◆ WHAT IS BEING ASKED: Write the records out again exactly, but without pictures.

◆ DATASET ENTRIES:
=== Begin Enclosure ===

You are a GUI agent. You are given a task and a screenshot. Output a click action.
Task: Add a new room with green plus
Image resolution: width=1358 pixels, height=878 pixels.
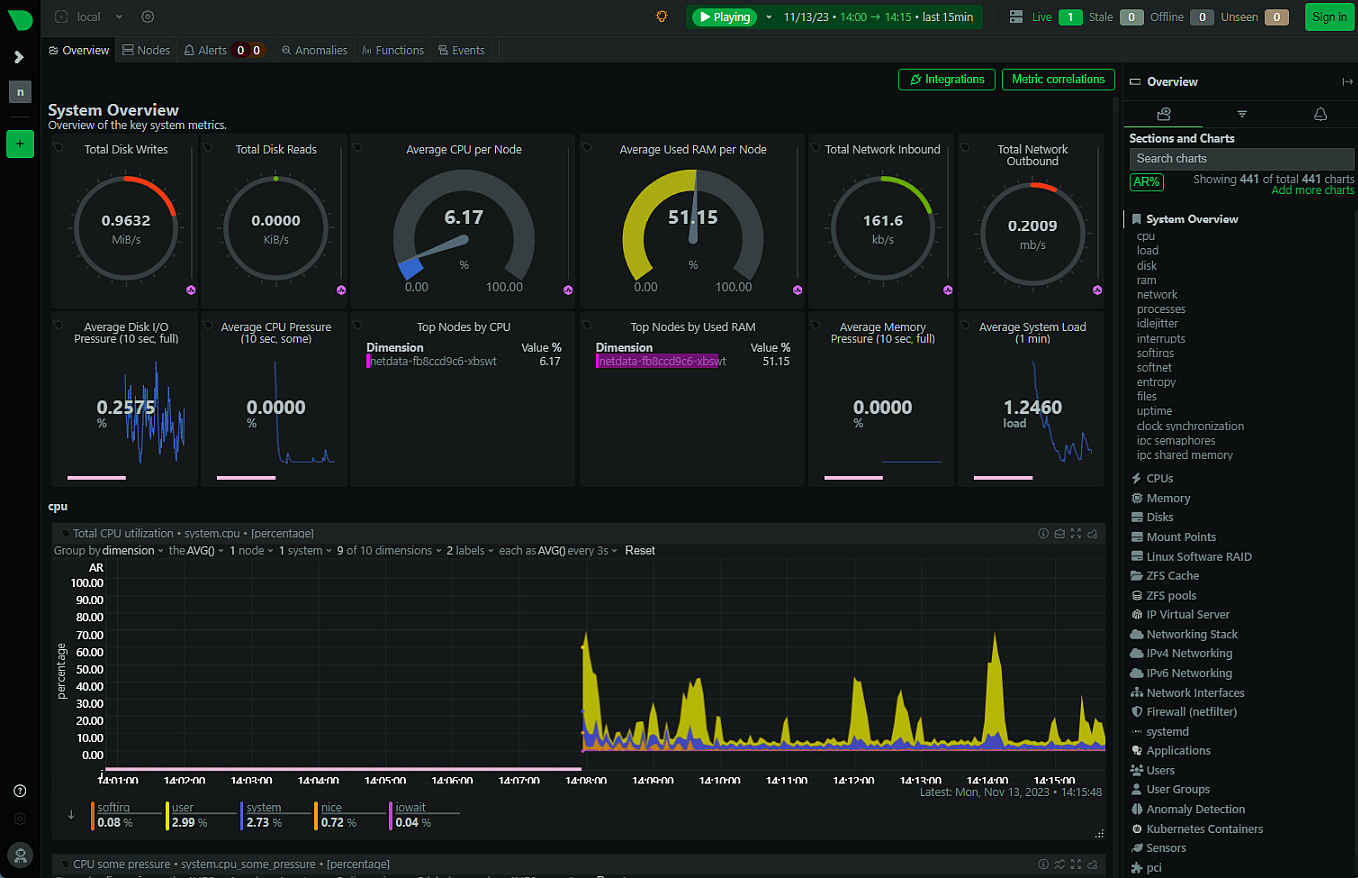pyautogui.click(x=20, y=143)
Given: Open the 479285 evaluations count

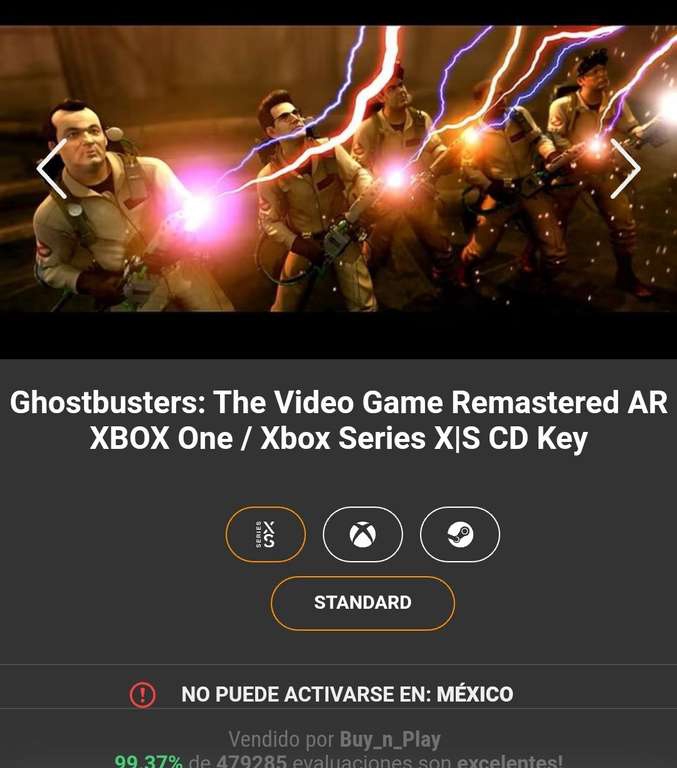Looking at the screenshot, I should (251, 762).
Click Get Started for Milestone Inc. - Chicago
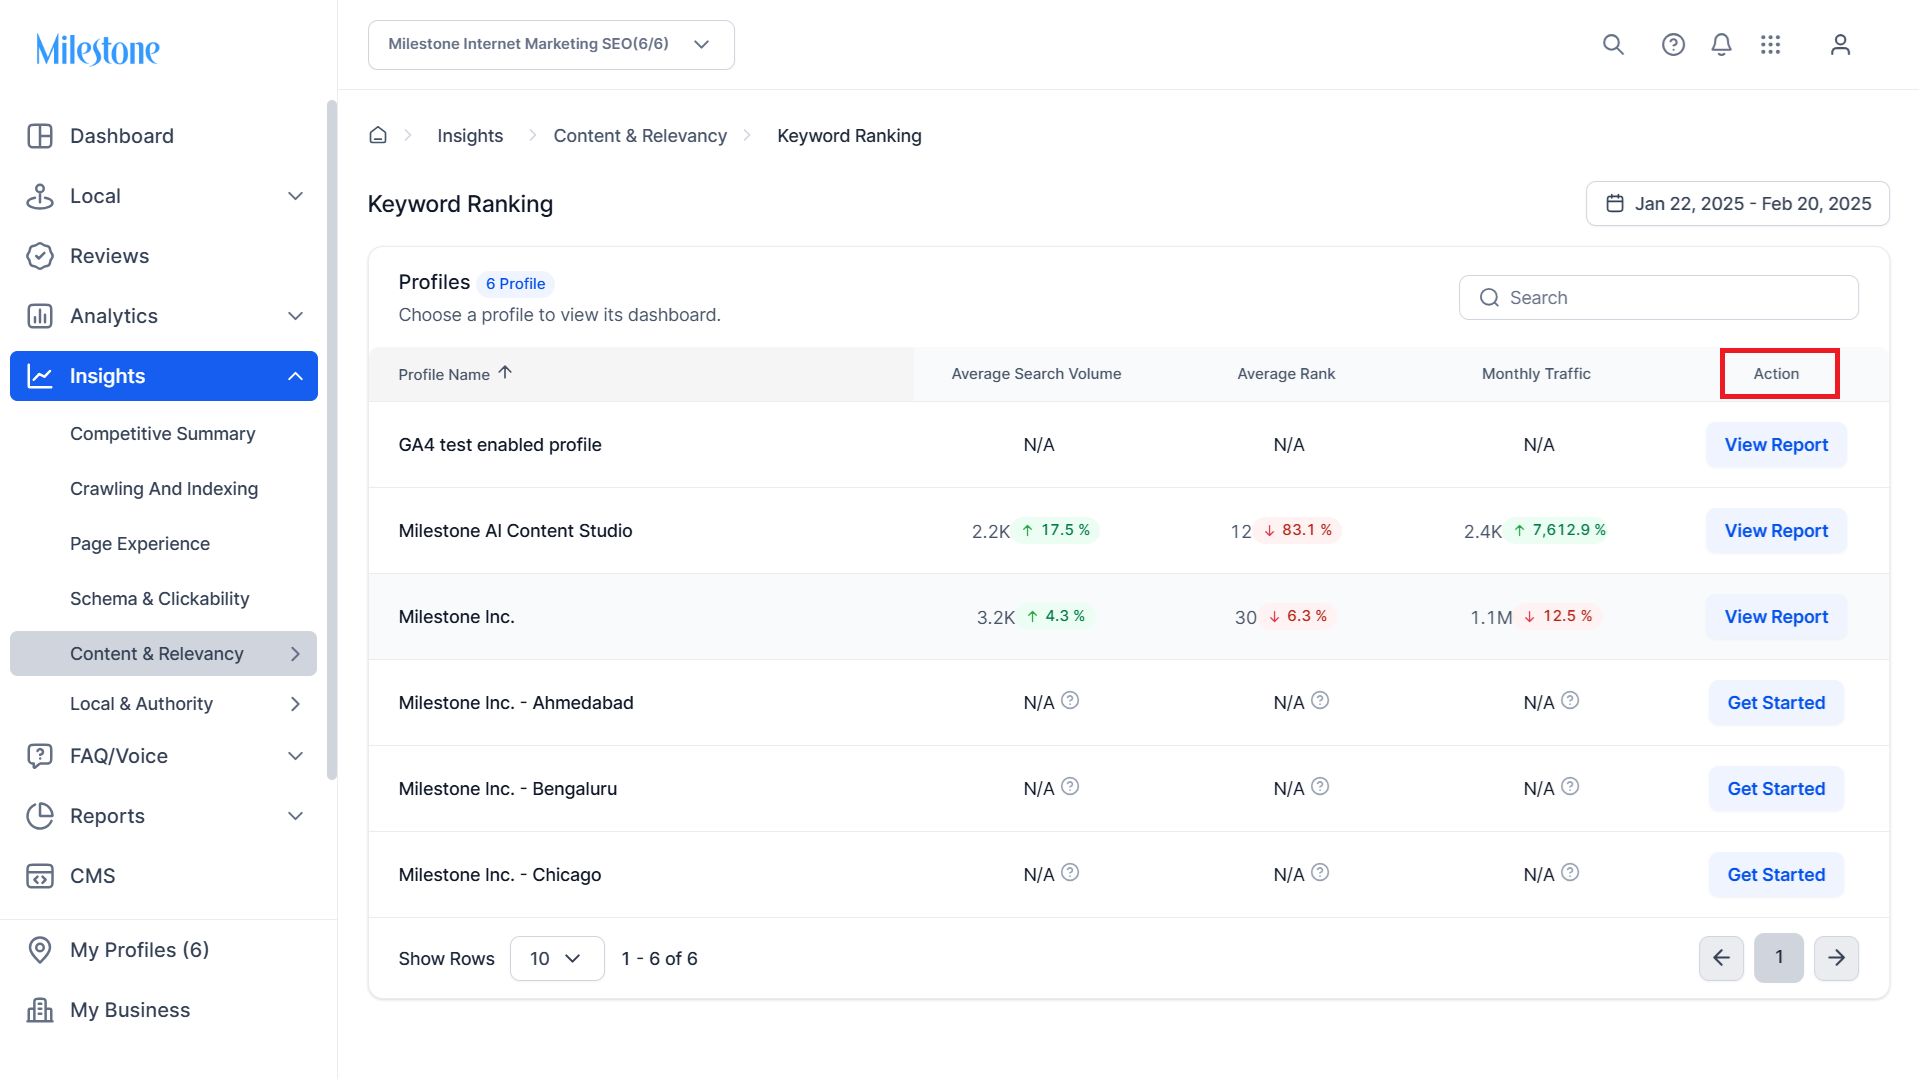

=== End Enclosure ===

◆ REPLY TO THE EXERCISE:
You are a GUI agent. You are given a task and a screenshot. Output a click action.
Task: Add a new room with green plus
Image resolution: width=1358 pixels, height=878 pixels.
pyautogui.click(x=20, y=143)
Given: Open the 479285 evaluations count

Looking at the screenshot, I should (251, 762).
Click Get Started for Milestone Inc. - Chicago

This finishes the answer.